Preços reagem após queda em julho




Foto: Divulgação

O mercado pecuário registrou uma melhora no ritmo das negociações nos últimos dias, com os preços do boi gordo começando a se estabilizar e até apresentar ligeiras valorizações. A movimentação mais intensa reflete uma mudança no comportamento dos pecuaristas, que passaram a reter os animais diante das quedas registradas anteriormente.

Segundo informações divulgadas pelo Cepea (Centro de Estudos Avançados em Economia Aplicada), após sucessivas baixas durante boa parte de julho, muitos produtores passaram a adotar uma postura mais cautelosa na comercialização, reduzindo a oferta em algumas regiões. Esse cenário contribuiu para uma recuperação nas cotações da arroba, além de estimular pequenos reajustes no atacado. Em São Paulo, por exemplo, os valores dos cortes com osso apresentaram alta, algo que não era observado desde 18 de junho.

Os pesquisadores do Cepea alertam, no entanto, que o período entre agosto e setembro é especialmente desafiador para o manejo das pastagens no Brasil. A queda na qualidade e disponibilidade do pasto obriga os pecuaristas a investirem na suplementação alimentar do rebanho, mesmo quando o abate não é uma prioridade imediata.

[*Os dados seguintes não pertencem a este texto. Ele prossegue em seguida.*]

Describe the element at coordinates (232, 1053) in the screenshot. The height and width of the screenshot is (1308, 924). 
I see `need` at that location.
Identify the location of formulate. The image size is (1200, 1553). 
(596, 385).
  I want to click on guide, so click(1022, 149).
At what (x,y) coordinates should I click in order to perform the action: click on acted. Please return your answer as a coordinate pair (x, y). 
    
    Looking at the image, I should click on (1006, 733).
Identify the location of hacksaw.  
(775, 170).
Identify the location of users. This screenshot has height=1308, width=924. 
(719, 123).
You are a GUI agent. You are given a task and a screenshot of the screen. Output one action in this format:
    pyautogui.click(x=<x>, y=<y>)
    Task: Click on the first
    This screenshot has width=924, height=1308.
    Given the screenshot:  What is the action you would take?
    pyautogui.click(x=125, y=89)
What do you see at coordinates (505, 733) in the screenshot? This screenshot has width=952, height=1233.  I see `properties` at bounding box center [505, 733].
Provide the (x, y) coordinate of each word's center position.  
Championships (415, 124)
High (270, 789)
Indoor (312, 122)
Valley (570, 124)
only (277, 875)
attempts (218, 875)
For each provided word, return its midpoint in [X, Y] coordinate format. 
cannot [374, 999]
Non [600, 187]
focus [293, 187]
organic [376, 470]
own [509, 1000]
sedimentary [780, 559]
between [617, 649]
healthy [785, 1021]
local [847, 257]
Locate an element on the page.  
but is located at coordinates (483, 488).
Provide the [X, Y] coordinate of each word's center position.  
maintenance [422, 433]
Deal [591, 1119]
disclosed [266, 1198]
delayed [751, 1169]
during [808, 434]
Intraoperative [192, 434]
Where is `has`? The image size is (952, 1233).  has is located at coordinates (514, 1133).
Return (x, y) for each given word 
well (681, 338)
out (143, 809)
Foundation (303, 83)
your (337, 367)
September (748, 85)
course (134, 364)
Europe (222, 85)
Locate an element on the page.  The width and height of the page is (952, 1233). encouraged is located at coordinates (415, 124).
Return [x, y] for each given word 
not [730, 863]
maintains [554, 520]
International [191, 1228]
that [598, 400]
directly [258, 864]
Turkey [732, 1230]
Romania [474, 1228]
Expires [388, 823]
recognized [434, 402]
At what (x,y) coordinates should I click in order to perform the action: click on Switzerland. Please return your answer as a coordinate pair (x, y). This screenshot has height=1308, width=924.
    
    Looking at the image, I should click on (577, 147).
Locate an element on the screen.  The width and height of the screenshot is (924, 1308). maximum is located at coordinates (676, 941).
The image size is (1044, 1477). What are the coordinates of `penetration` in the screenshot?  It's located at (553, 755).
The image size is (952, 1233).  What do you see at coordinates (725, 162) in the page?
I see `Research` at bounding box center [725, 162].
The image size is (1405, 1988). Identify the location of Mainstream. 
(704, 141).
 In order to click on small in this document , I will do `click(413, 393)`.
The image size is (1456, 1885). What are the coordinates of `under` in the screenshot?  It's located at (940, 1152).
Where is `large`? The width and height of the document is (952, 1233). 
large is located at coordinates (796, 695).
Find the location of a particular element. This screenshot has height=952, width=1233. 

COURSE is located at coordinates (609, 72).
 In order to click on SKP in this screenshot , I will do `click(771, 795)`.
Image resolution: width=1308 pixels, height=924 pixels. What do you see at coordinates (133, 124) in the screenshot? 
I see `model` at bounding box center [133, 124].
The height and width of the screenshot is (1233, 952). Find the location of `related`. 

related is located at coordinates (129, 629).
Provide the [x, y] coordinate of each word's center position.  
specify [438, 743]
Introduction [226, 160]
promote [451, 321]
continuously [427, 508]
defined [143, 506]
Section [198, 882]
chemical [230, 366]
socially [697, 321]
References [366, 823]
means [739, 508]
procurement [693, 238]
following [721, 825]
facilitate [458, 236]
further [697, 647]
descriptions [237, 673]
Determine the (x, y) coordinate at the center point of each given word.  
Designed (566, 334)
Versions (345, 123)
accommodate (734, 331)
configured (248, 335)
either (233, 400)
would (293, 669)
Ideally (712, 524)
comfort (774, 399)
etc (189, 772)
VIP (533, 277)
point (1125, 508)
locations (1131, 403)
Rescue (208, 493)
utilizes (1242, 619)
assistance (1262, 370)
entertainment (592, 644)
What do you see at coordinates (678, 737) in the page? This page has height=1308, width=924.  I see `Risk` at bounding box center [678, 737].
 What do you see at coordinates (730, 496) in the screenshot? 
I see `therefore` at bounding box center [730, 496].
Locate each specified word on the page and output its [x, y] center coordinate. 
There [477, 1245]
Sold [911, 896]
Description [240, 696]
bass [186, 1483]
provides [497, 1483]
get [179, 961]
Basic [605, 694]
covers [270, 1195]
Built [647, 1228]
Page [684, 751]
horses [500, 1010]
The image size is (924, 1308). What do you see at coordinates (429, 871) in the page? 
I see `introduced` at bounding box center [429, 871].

Essa estratégia eleva os custos de produção e, neste ano, tem ocorrido em um contexto de preços de venda ainda inferiores aos praticados no primeiro semestre.

O cenário indica que o equilíbrio entre oferta e demanda continua sendo o principal fator de influência nos preços, enquanto os custos de manutenção seguem pressionando as margens do produtor. A expectativa agora recai sobre a capacidade de sustentação desse movimento de valorização nas próximas semanas.